A new age is nigh.  The world is being reborn and renewed. That is never a safe or smooth or easy process.

So it begins....

Monday, April 1, 2019

Looking Forward to April 7, 2019 -- Lent 5 -- Communion

This week we conclude our series looking at Practices of the Church with a look at Communion (or the Eucharist, or the Lord's Supper).

The Scripture reading for this week is Mark 14:22-26
We will also reading chapter 9 from the Didache, one of the writings of the Early Church.

The Sermon title is The Table of Faith

Early Thoughts: A simple ceremonial meal.  A bit of bread, a bit of juice. What does it mean? Why do we do it?
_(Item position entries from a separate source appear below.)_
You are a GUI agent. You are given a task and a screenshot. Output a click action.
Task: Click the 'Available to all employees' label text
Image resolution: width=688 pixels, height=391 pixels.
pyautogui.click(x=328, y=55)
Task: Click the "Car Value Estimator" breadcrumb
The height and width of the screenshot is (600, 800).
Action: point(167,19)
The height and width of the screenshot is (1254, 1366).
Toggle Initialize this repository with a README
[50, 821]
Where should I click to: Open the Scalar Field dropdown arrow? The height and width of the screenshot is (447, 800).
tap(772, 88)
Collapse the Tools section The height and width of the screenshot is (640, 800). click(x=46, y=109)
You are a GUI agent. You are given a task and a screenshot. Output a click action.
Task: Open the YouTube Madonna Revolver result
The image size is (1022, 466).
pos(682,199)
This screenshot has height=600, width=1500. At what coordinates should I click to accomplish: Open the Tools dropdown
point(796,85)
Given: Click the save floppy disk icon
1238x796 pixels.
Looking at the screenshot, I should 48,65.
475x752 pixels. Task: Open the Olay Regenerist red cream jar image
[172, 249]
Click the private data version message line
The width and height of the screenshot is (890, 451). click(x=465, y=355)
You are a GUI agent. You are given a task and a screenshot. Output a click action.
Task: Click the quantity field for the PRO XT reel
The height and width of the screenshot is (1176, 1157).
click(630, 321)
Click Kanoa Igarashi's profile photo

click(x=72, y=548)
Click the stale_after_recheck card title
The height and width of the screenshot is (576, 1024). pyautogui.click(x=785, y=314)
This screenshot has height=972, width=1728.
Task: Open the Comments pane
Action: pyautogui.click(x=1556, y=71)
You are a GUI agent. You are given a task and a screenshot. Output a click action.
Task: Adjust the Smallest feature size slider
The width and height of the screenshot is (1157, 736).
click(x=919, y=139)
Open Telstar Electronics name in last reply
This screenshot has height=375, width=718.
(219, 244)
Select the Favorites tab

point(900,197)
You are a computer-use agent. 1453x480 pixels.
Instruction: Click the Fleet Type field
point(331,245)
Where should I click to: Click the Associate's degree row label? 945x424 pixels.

One short answer is "because we always have". Another short answer is "because Jesus told us to". As far as we can tell gathering at the table to remember the story where Jesus takes bread, blesses it, breaks it and shares it saying "this is my body, broken for you" and takes a cup, blesses it and shares it saying "this is my blood, whenever you do this remember me". One of the earliest attestations we have to this practice is in Paul's letter to the church in Corinth (1 Corinthians 11:17-34). The Didache, from which we are hearing this week is an early piece (late 1st century, early 2nd century) of teaching for the early church and includes instructions on how to celebrate the central meal of faith. Christians have been gathering around table since the first Easter.

But that only seems to be part of the answer.  After all, many of us consider "because we always have" to be a problematic answer when asked why we are doing something. At the very least we want to look at whether we should still be doing the activity, does it still have meaning and purpose?

Over the centuries there have been many discussions about this Sacrament. People have debated how it should be celebrated, who should be welcomed to the table, who should preside at the table, how often it should happen, and what does it mean. More recent debates have included what kind of bread to use in a world where we are so much more aware of food allergies/sensitivities/intolerances. It is somewhat ironic that if planning an ecumenical worship it is much much easier to NOT have communion because of the various understandings that are out there.

SO what does communion mean to you?
What happens when we gather together at the table of faith?
ANd if breaking bread together is so integral to Christian faith what does that mean about the potluck dinner?